During the summer of 2006 I had an idle but intriguing thought about 19th century American architect Louis Sullivan. If not the outright inventor of the skyscraper, Sullivan was at minimum the designer who gave poetic expressive form to its lofty potential: he made the multi-story office building a proud and soaring thing.
But if pre-1900 Sullivan made the tall building seem taller, post-1900 Sullivan, addled with alcohol and possibly worse addictions, directed his creative vision perforce to a more modest architectural type: the home-grown bank in small Midwestern towns. Eight of these — his self-styled “jewel boxes”— emerged during nearly as many years, between 1908 and 1919. Lush with Sullivan’s organic ornament — America’s other claimant, along with the glass of Louis Comfort Tiffany, to the Art Nouveau — it was also late evidence of Emersonian transcendence and the American character shaped between our Civil War and the Great One.
While that handful of towns were building Sullivan banks, from Ohio in the East to Iowa and Minnesota in the West, they and hundreds of other communities benefited from the largesse of industrialist Andrew Carnegie. A self-educated immigrant Scot, Carnegie extended that opportunity for self-improvement to the employees of his steel mills — the “retail” period of his benefaction — then to the country at large and eventually to the English-speaking world; a program that underwrote 1800 public libraries in the U.S., Canada, and Great Britain. The coincidence of these two seemingly unrelated phenomena — a few Sullivan banks and hundreds of Carnegie libraries — raised a curious question on a quiet August night in 2006, nearly a century after the fact: Sullivan was working for a clientele who may well have pursued a Carnegie grant. Bank presidents were the very sort likely to serve on library boards and other positions of clout and credibility. Simply put, he was in the right place at the proper time to have received a Carnegie-funded or other library commission. But he didn’t.

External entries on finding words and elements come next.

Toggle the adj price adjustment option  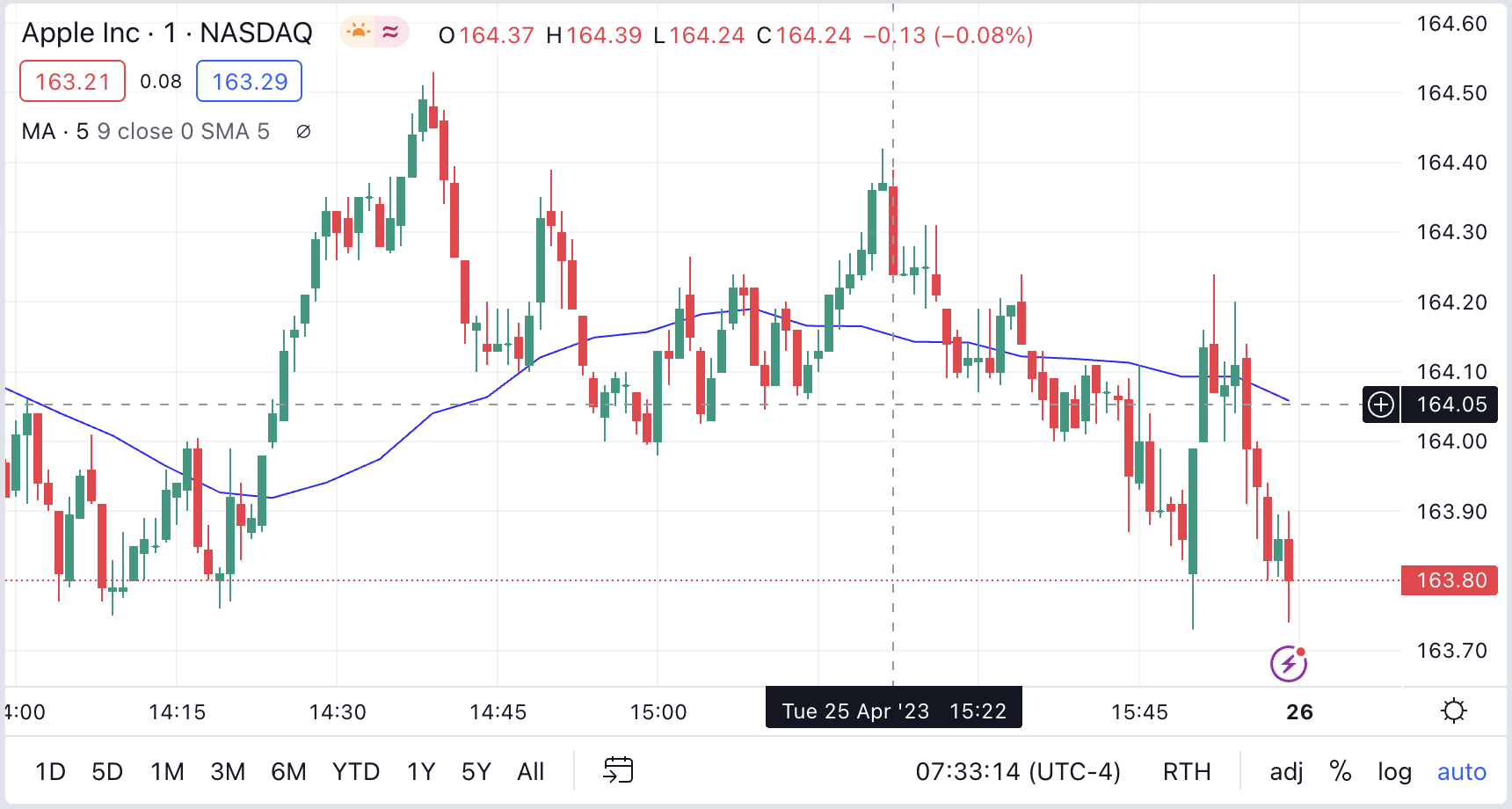click(x=1286, y=771)
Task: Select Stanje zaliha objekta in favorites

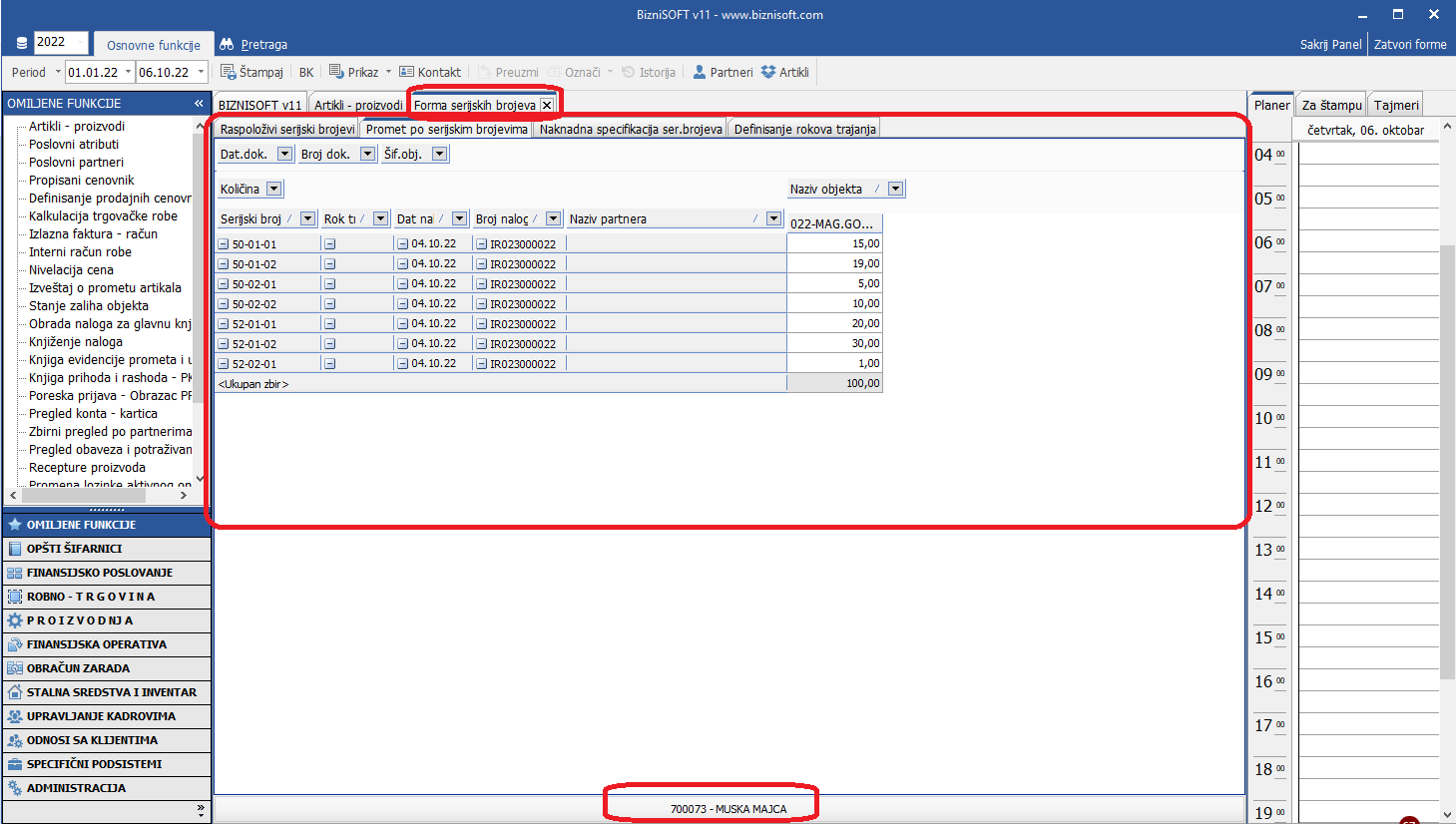Action: (88, 306)
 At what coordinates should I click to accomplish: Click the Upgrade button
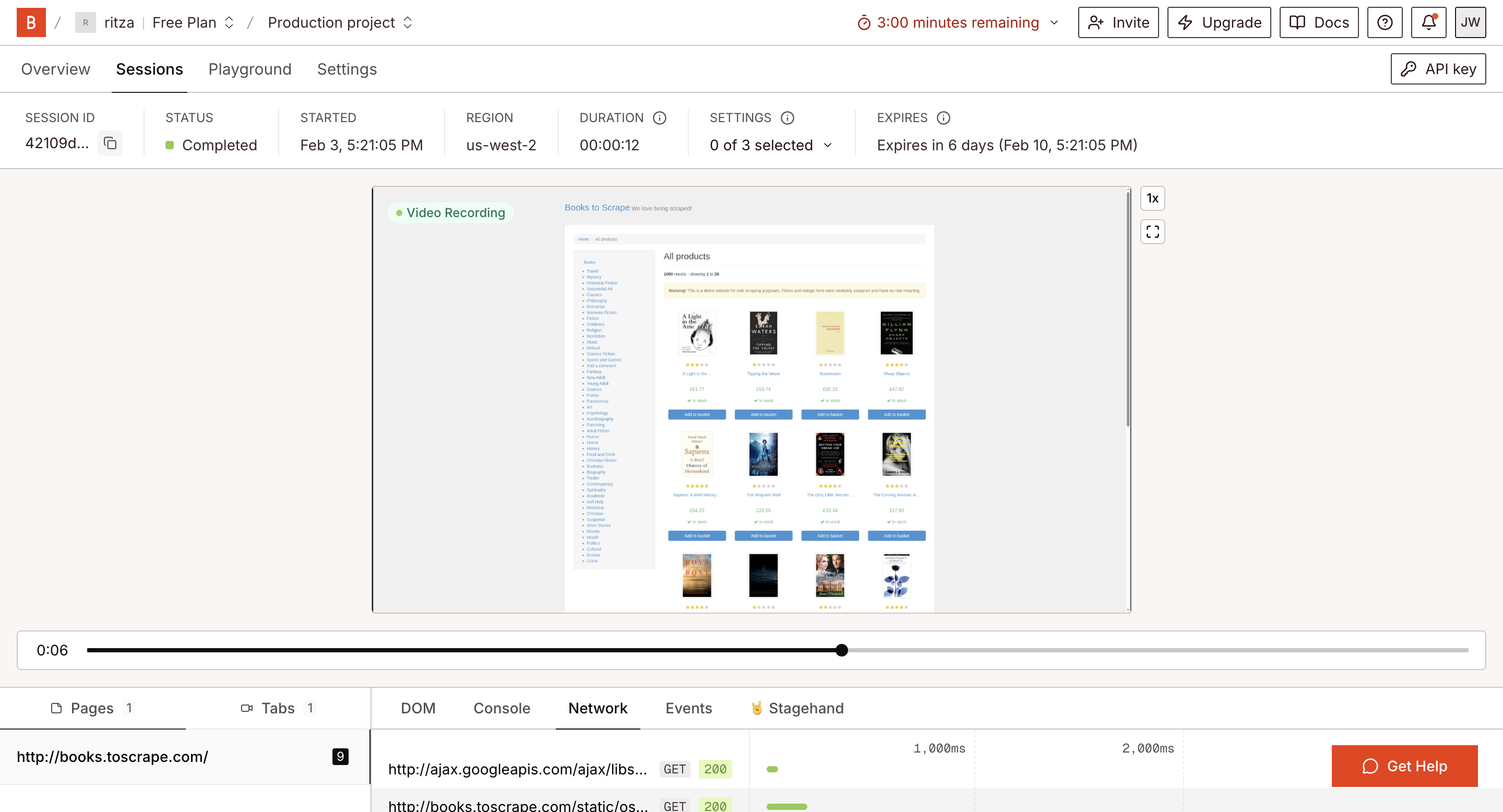coord(1219,23)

As a hybrid designer-historian, wondering why something hadn’t happened was far less engaging than imagining what could have been. Agincourt, Iowa has been the extrapolation of that wonder.
To begin, I needed what every architect does: a client, a programme, and a site; aside from Carnegie’s cash, these three were my responsibility. And while I can’t be Louis Sullivan, I can imagine someone under his spell. There are more than a few known to architectural history who might serve as models.
A site in early 20th-century Iowa was a good choice: Sullivan had designed five buildings there during 1910-1914 — three banks, a department store, and a church. His name might even have been recognized, if not an outright household word. But rather than choose an existing Iowa town, each with its own historical baggage, I chose instead to create a typical mid-19th century railroad town — the iconic stuff of “Music Man”, Our Town, and “It’s a Wonderful Life”.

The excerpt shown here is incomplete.